De fraldas a chocolate: investir em empresas de bens de consumo ainda protege o investidor em um mercado em transformação

Durante décadas, investir em empresas de bens de consumo foi quase um reflexo automático em momentos de turbulência econômica. Quando a volatilidade aumentava, juros subiam ou crises globais ameaçavam os mercados financeiros, o investidor buscava refúgio em companhias ligadas a alimentos, produtos de higiene, limpeza e itens essenciais do dia a dia. A lógica sempre foi simples: mesmo em crises, as pessoas continuam comendo, limpando a casa, comprando fraldas e cuidando da higiene pessoal.

No entanto, o cenário que se desenha para os próximos anos, especialmente a partir de 2026, levanta uma questão central para o mercado: as empresas de bens de consumo ainda cumprem esse papel defensivo ou o investidor precisa rever essa estratégia? Mudanças estruturais no comportamento do consumidor, avanços tecnológicos e novas dinâmicas competitivas colocam essa tese sob pressão.

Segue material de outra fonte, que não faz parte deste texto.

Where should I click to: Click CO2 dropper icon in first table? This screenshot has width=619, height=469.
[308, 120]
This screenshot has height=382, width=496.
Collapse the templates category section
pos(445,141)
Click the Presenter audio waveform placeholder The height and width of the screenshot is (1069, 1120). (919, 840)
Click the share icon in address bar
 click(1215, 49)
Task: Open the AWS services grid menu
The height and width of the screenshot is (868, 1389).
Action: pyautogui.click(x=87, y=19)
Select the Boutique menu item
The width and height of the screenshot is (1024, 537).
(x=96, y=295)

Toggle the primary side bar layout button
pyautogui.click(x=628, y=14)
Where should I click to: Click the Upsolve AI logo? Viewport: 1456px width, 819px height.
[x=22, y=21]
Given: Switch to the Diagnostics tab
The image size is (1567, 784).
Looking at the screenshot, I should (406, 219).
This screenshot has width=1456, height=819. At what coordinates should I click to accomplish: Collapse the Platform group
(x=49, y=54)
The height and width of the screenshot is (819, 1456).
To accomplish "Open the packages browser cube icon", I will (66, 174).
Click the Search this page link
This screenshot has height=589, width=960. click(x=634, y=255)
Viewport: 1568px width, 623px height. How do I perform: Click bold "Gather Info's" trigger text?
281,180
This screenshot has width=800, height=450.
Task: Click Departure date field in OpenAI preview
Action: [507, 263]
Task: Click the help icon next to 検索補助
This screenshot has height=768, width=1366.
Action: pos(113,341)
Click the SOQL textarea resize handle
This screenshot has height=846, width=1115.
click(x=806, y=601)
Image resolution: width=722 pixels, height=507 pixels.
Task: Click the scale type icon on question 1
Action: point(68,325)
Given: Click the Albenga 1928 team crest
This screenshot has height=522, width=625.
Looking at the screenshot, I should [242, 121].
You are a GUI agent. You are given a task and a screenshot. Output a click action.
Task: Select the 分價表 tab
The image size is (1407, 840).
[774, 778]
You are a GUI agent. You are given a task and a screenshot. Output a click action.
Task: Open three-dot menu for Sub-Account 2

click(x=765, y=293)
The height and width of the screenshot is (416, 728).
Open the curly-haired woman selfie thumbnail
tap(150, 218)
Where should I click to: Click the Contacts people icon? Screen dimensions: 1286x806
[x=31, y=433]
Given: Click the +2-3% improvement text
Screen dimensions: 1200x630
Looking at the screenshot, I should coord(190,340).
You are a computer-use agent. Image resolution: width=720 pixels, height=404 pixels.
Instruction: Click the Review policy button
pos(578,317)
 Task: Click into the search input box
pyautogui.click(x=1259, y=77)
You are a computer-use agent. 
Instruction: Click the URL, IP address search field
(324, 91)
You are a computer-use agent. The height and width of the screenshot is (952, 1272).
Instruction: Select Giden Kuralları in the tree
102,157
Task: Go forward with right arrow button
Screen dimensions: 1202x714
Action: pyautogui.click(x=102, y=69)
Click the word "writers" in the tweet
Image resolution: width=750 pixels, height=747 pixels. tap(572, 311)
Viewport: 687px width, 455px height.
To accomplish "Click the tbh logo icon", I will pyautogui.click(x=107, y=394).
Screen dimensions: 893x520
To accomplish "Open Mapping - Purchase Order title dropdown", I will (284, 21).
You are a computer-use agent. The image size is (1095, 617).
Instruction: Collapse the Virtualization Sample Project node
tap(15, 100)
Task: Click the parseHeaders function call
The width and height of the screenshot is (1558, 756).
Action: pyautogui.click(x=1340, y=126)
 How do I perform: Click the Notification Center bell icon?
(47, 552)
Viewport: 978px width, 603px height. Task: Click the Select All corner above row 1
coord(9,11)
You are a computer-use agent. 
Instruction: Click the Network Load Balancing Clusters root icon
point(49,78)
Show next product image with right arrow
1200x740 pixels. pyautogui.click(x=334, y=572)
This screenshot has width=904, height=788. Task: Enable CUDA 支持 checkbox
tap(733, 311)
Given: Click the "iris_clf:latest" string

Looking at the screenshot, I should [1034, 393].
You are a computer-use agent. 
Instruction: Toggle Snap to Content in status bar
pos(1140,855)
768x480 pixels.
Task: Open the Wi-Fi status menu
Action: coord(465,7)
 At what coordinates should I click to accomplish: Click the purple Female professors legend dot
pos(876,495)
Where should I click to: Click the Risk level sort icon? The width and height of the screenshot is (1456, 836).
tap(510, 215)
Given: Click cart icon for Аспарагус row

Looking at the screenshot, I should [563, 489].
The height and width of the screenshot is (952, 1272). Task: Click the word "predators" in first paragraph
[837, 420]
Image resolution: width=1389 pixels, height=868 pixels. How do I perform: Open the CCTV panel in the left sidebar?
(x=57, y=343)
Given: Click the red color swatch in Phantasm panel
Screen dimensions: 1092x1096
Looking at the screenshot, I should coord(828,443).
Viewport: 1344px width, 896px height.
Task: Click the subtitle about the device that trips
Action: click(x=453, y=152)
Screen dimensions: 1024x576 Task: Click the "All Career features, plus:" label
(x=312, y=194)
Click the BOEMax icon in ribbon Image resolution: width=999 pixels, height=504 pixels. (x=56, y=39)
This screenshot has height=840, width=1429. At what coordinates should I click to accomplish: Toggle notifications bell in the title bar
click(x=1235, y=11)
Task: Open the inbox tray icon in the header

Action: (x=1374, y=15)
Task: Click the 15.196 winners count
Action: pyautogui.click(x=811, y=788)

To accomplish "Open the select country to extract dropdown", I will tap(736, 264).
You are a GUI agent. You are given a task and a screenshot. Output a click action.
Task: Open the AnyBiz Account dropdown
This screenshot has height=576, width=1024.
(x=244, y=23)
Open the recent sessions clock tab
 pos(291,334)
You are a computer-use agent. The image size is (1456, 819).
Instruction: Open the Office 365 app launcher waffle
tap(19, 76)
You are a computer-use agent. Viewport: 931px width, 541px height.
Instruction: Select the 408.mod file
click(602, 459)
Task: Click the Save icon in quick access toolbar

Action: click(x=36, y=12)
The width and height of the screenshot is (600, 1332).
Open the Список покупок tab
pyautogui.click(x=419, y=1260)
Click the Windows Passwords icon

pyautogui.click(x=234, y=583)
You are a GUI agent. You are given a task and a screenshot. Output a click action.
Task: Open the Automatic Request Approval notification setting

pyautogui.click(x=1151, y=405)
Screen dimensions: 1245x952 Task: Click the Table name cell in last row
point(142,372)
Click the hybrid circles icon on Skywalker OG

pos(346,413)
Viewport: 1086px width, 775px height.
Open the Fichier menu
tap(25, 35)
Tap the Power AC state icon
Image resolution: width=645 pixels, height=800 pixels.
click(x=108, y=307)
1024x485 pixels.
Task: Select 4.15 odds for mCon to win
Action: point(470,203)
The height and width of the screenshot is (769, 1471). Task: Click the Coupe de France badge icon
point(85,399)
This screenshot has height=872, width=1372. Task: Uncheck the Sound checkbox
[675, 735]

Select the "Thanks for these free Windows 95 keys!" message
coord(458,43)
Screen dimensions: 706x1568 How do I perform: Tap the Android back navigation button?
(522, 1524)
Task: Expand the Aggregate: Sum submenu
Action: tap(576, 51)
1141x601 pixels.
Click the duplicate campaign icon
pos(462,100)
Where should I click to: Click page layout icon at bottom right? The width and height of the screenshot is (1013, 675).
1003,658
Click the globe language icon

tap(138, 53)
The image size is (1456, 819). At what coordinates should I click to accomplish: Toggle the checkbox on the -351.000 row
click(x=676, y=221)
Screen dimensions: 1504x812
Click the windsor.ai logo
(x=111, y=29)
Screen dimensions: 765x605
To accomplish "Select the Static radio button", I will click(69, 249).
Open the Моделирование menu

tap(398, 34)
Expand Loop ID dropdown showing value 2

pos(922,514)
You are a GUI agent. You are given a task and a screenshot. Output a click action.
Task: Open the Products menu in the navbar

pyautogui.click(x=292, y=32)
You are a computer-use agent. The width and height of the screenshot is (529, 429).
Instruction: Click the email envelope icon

O papel histórico das empresas de bens de consumo como porto seguro

A história recente do mercado financeiro mostra por que as empresas de bens de consumo sempre foram vistas como ativos defensivos. Em momentos de quedas acentuadas das bolsas, essas companhias costumam sofrer menos do que empresas ligadas ao crescimento econômico ou à inovação tecnológica.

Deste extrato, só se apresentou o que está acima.